• Text provided:
┄┄┄┄┄┄┄┄┄┄
As an added note I would like to thank Harold for impressing on me the importance of not skipping this step - it has made a world of difference in the out come of my gold bars processed from foils

Kurt


----------



## butcher (Sep 2, 2012)

I will take a cup of coffee, that looks good in the filter.


----------



## kurt (Sep 2, 2012)

Those are the large restaurant coffee filters so have a full pot of coffee on me :lol: got a 28 gram bar out of that batch

Kurt


----------



## Eaheisler (Jun 4, 2013)

Bravo


----------



## yvonbug (Jun 23, 2015)

I know it's been a long time since this post, but i was just wondering what other people were coming up with in answers to the blue goo problem. And I thought back to when I first encountered it. I was living in the Bay Area in the heart of silicon valley. I had started to do my own backyard refining. And I ran a batch that had this hideous blue paste that was holding alot of my gold! I was pissed! So I left the filtering process alone for the night. The next day I checked out the filter, and saw that the liquid had finally gone thru but that paste was pretty thick on the filter. So I set it out in the sun to dry, wondering what to do with it. After it had dried, it looked like dried mud, all curled up and split apart and kinda burnt looking. So I crushed it up even more and stuck it in a plastic jar ready to shelve it. Then I got to playing around with the powder seeing what might desolve it. Alcohol, acetone, hot water, paint thinner, MEK...nothing really did anything to it. And then I got around to some sulfuric acid I had. Not wimpy electrolyte, industrial strength. I got a small beaker of it and set it out in the sun and went and got my powder. When I finally got back out there, the sulfuric was pretty well warmed up by the sun. But I sprinkled my yukky blue powder into it and WOW! the blue powder just kinda swirled and disappeared into solution and my gold just floated on top or sank to the bottom! So I grabbed that beaker and poured it thru another filter and there was my gold! The blue goo had just washed thru. I was so happy! Actually, there was alot more gold in there than I had thought. And it looked so good there in the filter w/o that crap. So, thats my old story of the blue goo and I've stuck with it ever since. I have gone on here to find other methods of dealing with it, but this was easiest in my opinion.
┄┄┄┄┄┄┄┄┄┄
• Data block:
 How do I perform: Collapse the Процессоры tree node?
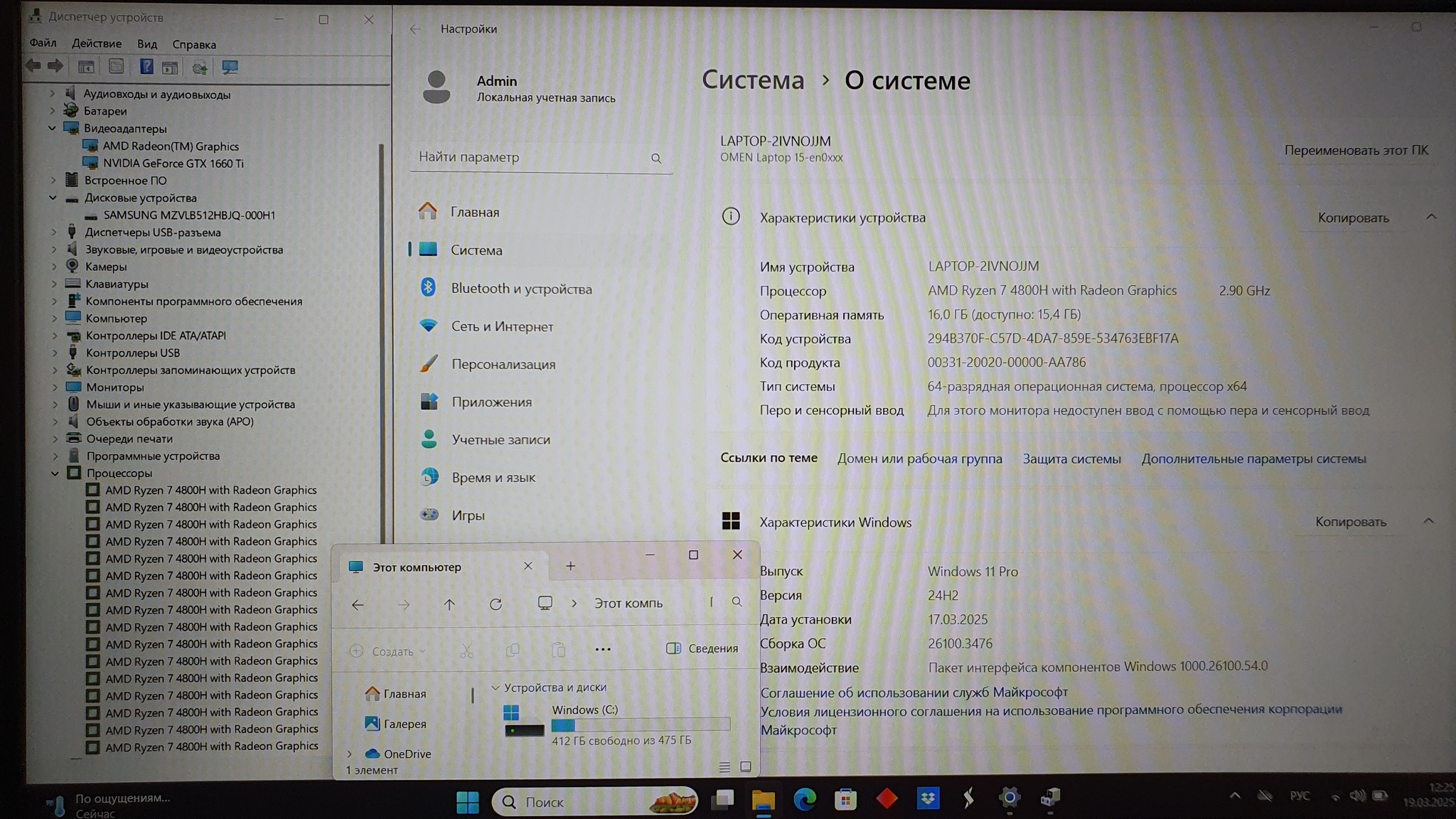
┄┄┄┄┄┄┄┄┄┄
• Set tasks:
(1) Decide whether each statement below agrees with the refining thread, answering yes or no and quoting the words of the thread that settle it: (a) Kurt obtained a 28 gram bar from the batch; (b) acetone dissolved the dried blue powder; (c) the sulfuric acid used on the powder was electrolyte.
(2) From the refining thread, write out the passage that begins at the words "As an added" and stops after the words "butcher (Sep 2, 2012)", reproducing it word for word.

• Answers to each task:
(1)
(a) Yes: "got a 28 gram bar out of that batch"
(b) No: "Alcohol, acetone, hot water, paint thinner, MEK...nothing really did anything to it."
(c) No: "Not wimpy electrolyte, industrial strength."

(2)
As an added note I would like to thank Harold for impressing on me the importance of not skipping this step - it has made a world of difference in the out come of my gold bars processed from foils

Kurt


----------



## butcher (Sep 2, 2012)